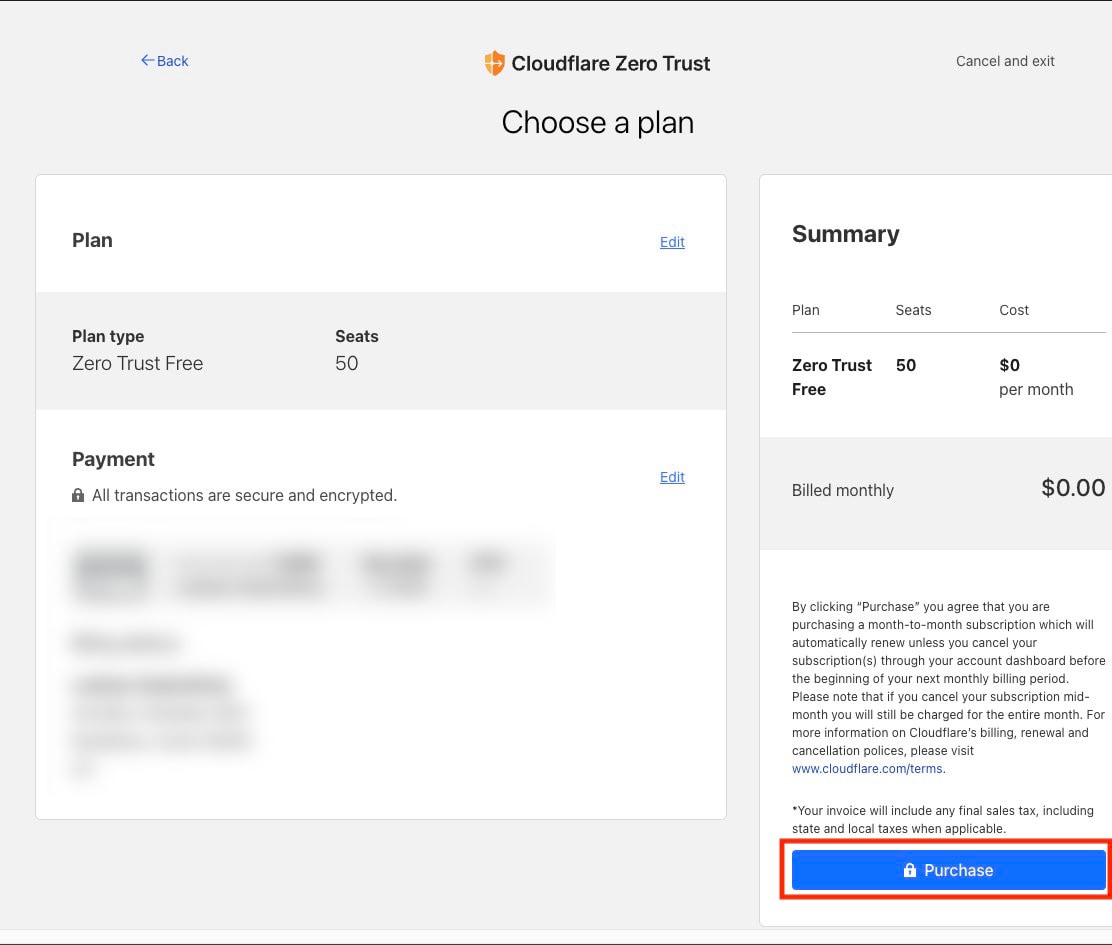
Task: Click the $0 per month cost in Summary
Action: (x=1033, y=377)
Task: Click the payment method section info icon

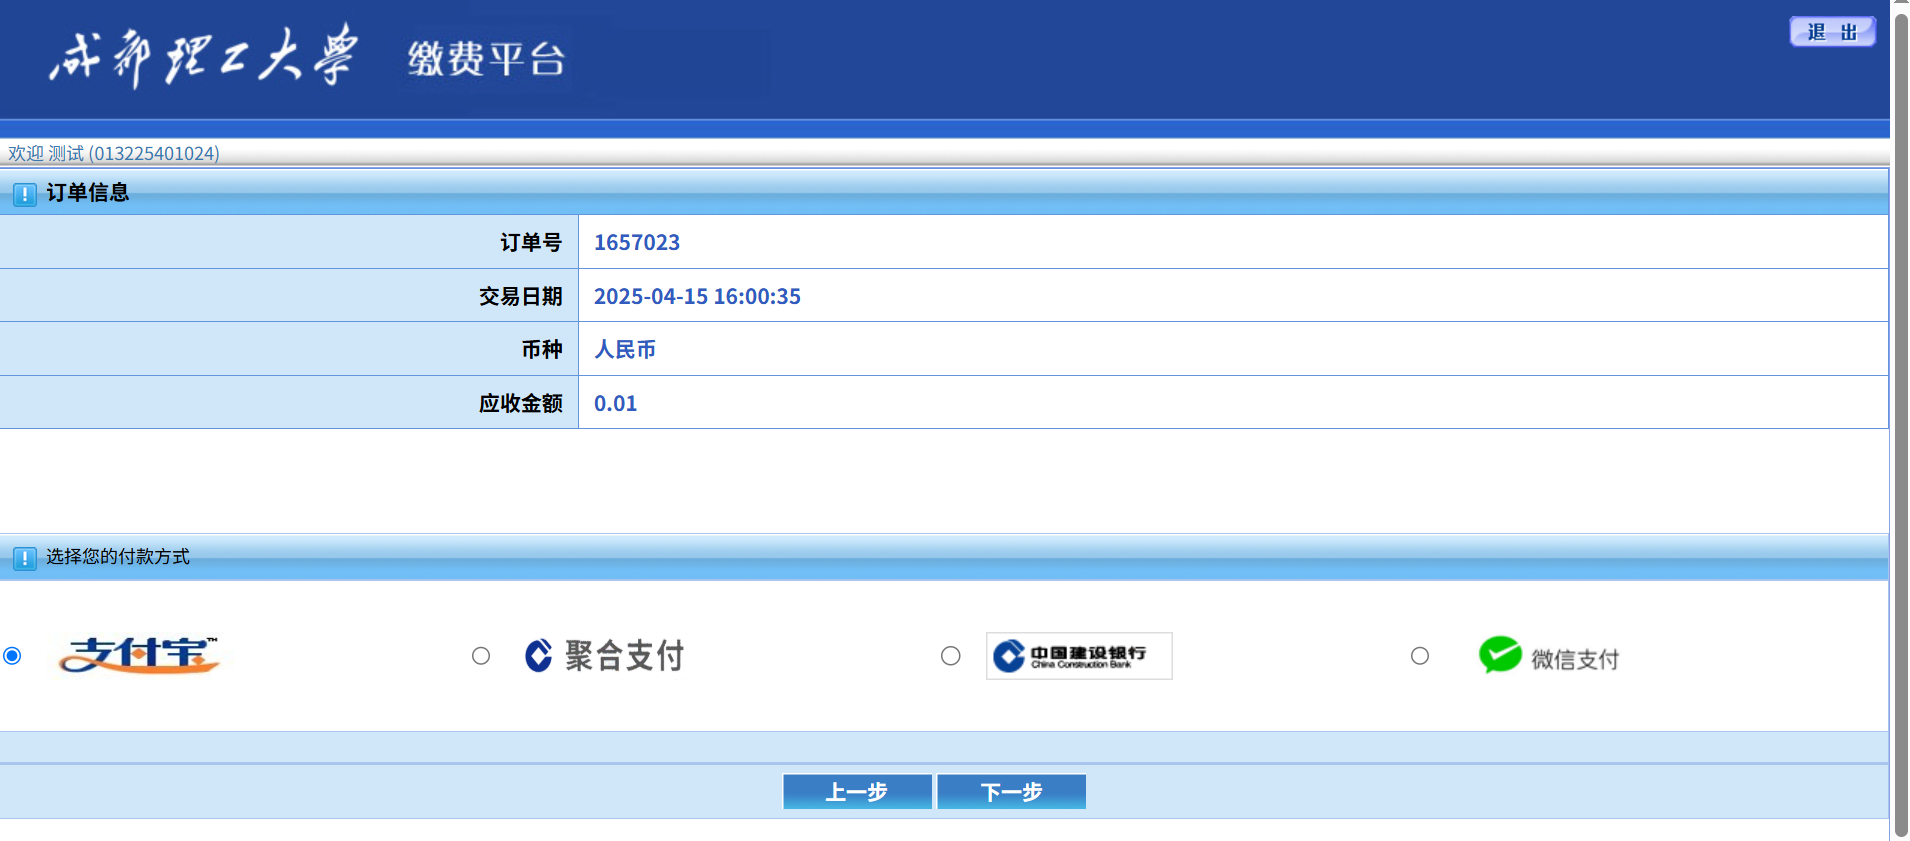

...

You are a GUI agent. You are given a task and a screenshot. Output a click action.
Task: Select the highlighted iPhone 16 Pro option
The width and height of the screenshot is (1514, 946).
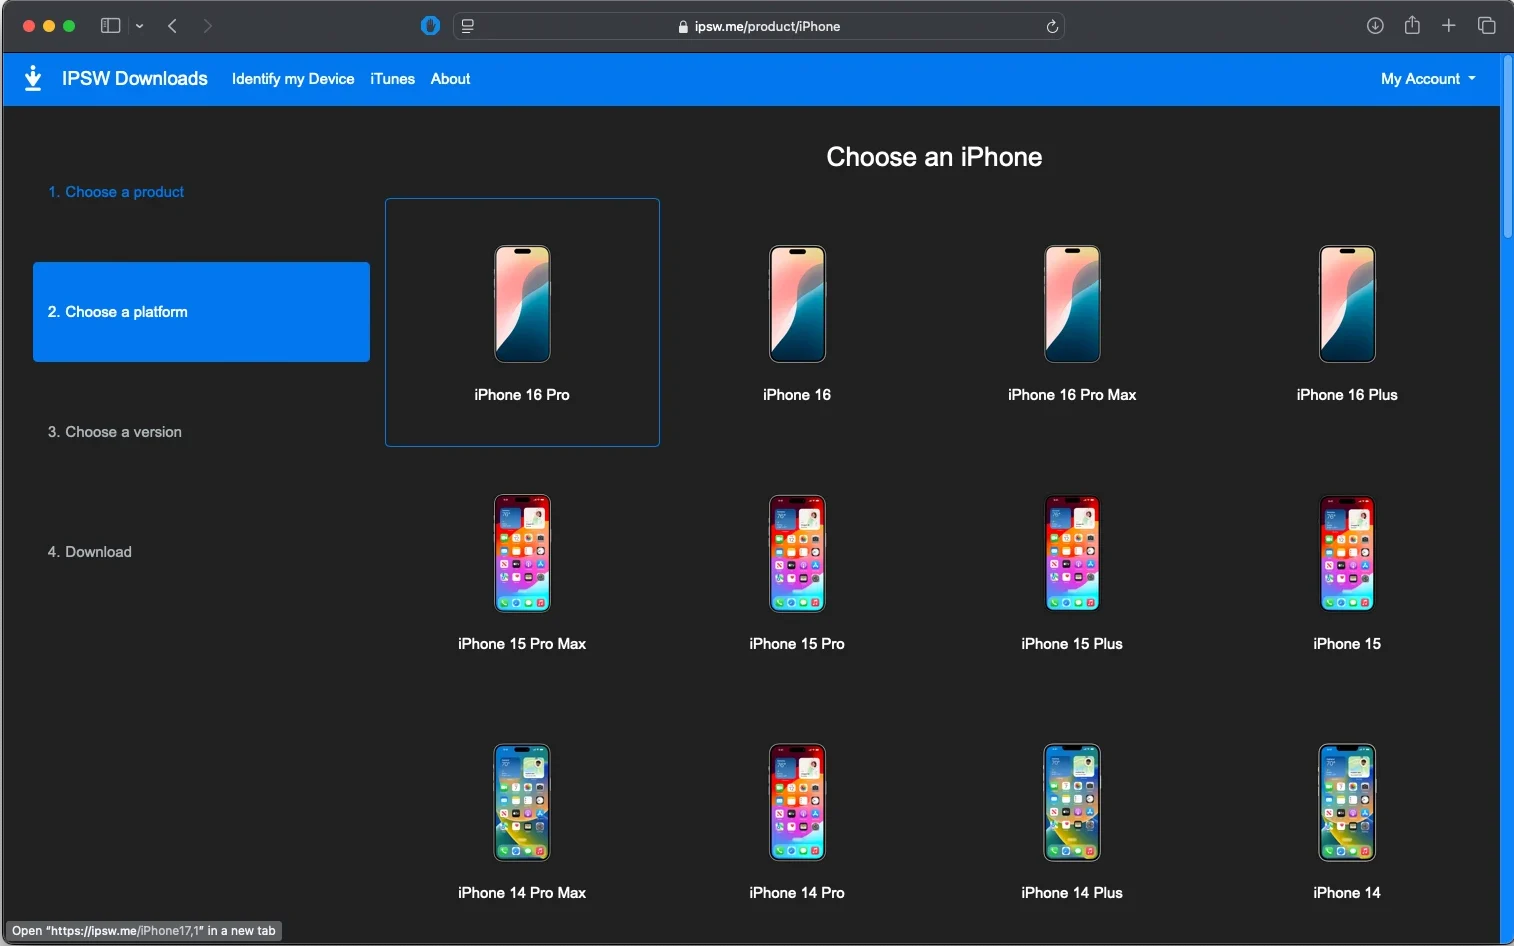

▶ ABOUT THIS EXERCISE:
Your answer should be the exact lines above from the one with "You are a GUI" through the one with "The width and", both included, and nothing besides.

▶ TASK OUTPUT:
You are a GUI agent. You are given a task and a screenshot. Output a click action.
Task: Select the highlighted iPhone 16 Pro option
The width and height of the screenshot is (1514, 946).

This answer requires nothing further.